I read with interest the case report “Mercury: Is it elemental my dear Watson” by M Poulden. [1] In 1993, Dr Roden and I reported a case of deliberate self injection of mercury resulting in abscess formation and mercuric emboli to the lungs.[2]

In our case a 27-year-old doorman of a local casino presented with a swelling of the arm. (He was a keen body builder 1.90m in height and weighed 107Kgm). On the flexor aspect of his forearm there was a 4 x 5cm fluctuant swelling. The Casualty Officer drained this abscess and out came mercury! A radiograph of the forearm showed the mercury and radiographs of the skull and chest demonstrated micro emboli.

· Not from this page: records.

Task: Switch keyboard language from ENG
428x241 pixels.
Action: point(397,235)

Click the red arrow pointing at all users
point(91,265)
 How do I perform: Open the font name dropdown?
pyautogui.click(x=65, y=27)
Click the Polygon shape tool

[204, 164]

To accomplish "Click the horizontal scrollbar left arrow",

Serial blood and tissue mercury levels were raised but not toxic. We treated him with penicillamine and excised the abscess on the forearm under a general anaesthetic. He remained well. He denied putting the mercury in himself and revelled in any attention.

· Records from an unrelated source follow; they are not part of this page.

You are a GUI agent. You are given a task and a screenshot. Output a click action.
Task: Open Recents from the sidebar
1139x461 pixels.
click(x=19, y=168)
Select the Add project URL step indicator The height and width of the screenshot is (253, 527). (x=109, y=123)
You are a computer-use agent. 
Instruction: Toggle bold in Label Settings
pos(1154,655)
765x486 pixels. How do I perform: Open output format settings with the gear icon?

Three months later he returned complaining of a “head injury”. There was a small wound on his forehead. Radiographs showed a bullet in his skull and CT showed a large frontal haematoma. He was operated on by neurosurgeons and then referred to the psychiatrists.

Deliberate poisoning by self injection of mercury as a suicide attempt was first reported by Umber (1923).[3] There are about 30 such cases in the literature with 3 fatalities reported. However deliberate injection of mercury to obtain strength has also been reported by Celli & Khan ,1976. [4] Our patient admitted eventually that the gunshot wound was a suicide attempt and the injection has been thought to give extra strength to body builders.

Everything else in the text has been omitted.